# [Aim of the exercise]
Tally the lines of the material below that contain the string "toolbar". Reply with the number alone.

# [Data section]
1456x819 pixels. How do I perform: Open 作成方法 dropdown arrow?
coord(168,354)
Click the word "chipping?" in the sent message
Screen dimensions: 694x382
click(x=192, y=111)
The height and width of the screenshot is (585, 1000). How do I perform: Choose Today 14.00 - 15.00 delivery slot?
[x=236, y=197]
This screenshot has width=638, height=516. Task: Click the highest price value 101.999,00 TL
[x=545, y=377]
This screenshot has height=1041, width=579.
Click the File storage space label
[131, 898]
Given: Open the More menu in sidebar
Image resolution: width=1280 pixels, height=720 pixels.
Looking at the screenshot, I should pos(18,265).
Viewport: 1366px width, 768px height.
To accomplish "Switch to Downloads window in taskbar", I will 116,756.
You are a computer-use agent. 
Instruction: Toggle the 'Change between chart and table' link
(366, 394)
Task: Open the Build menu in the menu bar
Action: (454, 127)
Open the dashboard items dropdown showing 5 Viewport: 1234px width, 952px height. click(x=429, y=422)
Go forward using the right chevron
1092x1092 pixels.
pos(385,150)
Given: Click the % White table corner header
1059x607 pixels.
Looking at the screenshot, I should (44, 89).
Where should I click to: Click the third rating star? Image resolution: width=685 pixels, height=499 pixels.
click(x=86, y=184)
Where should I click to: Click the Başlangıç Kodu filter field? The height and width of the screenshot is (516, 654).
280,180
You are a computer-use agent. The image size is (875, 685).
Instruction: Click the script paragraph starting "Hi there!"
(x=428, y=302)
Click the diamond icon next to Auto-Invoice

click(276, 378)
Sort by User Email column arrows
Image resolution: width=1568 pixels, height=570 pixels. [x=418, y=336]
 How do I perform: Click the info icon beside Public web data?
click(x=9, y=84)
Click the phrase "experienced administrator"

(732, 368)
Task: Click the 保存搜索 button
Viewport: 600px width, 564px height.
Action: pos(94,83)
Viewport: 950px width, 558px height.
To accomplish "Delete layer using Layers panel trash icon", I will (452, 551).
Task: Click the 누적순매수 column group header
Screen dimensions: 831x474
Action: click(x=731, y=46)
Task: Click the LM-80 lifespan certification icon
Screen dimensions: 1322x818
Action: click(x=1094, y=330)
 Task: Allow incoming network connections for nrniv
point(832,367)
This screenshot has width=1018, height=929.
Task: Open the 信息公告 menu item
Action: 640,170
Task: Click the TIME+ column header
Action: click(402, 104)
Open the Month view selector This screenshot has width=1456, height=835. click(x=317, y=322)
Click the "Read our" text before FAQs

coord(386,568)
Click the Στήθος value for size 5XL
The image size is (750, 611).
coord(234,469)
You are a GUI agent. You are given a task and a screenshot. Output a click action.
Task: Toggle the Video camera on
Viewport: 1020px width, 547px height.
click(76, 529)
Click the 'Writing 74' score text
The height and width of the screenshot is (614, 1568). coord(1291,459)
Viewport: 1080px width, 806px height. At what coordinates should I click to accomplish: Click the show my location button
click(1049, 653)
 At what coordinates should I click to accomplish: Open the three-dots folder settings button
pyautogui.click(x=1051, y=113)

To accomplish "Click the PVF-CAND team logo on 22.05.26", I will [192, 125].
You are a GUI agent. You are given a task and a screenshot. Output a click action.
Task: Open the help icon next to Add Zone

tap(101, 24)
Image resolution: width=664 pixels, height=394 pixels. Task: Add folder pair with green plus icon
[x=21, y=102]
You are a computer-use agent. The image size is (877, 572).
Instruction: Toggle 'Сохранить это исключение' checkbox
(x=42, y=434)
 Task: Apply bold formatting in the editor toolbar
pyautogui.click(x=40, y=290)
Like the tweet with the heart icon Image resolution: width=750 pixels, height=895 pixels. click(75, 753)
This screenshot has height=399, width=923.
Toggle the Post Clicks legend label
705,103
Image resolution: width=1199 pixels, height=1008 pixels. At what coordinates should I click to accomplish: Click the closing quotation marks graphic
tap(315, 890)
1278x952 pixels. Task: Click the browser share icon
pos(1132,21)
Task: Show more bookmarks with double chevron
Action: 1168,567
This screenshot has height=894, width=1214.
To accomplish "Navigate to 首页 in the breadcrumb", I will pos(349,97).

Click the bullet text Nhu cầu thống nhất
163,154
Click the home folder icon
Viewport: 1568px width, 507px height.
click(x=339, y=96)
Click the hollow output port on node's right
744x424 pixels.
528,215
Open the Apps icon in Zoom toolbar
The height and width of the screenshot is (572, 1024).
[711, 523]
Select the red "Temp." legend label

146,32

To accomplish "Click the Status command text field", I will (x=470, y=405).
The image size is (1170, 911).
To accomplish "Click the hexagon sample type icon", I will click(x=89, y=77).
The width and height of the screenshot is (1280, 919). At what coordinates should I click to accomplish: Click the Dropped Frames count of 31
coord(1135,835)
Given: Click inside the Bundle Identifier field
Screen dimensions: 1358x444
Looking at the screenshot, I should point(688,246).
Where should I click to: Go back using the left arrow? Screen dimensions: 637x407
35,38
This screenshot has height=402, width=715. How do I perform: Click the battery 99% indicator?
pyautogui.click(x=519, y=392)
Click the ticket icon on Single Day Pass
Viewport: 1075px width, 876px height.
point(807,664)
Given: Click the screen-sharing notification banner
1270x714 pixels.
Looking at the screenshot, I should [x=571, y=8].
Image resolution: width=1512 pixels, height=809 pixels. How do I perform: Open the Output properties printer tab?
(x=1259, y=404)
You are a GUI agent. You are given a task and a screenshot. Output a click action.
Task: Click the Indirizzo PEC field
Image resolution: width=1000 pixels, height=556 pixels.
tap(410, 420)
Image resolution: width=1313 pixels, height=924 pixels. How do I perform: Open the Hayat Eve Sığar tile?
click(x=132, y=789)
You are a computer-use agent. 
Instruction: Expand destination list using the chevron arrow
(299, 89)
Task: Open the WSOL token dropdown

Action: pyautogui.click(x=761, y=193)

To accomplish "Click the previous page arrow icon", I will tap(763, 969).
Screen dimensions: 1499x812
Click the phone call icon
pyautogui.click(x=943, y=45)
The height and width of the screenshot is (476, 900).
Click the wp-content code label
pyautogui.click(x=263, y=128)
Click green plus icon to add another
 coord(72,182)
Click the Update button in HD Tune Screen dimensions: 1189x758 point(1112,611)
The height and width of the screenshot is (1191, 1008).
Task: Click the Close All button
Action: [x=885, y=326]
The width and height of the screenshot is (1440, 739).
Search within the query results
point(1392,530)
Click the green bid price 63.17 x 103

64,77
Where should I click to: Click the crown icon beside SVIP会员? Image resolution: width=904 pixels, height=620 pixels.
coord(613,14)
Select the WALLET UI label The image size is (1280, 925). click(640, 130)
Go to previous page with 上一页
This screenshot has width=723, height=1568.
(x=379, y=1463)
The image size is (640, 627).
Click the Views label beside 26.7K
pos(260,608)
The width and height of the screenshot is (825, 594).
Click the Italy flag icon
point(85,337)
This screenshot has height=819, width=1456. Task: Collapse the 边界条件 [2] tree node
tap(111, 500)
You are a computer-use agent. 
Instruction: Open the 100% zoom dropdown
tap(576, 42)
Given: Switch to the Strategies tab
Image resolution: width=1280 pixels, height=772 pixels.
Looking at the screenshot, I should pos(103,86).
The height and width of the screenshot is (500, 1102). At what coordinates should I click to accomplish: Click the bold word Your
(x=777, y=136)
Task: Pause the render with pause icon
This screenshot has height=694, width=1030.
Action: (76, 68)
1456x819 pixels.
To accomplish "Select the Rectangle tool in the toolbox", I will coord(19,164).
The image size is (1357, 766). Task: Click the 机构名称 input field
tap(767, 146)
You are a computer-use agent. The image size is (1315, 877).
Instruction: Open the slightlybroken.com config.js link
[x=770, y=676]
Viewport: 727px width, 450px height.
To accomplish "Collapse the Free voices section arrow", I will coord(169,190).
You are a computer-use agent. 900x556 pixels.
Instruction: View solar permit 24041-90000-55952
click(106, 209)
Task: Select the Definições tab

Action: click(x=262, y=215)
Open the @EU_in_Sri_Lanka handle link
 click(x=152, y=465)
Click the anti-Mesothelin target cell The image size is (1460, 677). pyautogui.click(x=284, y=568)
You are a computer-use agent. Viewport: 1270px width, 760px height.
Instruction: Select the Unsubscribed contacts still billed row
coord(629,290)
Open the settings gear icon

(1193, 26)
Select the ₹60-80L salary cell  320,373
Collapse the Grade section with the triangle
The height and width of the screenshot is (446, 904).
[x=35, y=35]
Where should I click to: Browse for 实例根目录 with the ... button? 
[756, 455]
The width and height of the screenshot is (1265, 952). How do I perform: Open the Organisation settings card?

# [Result of this exercise]
2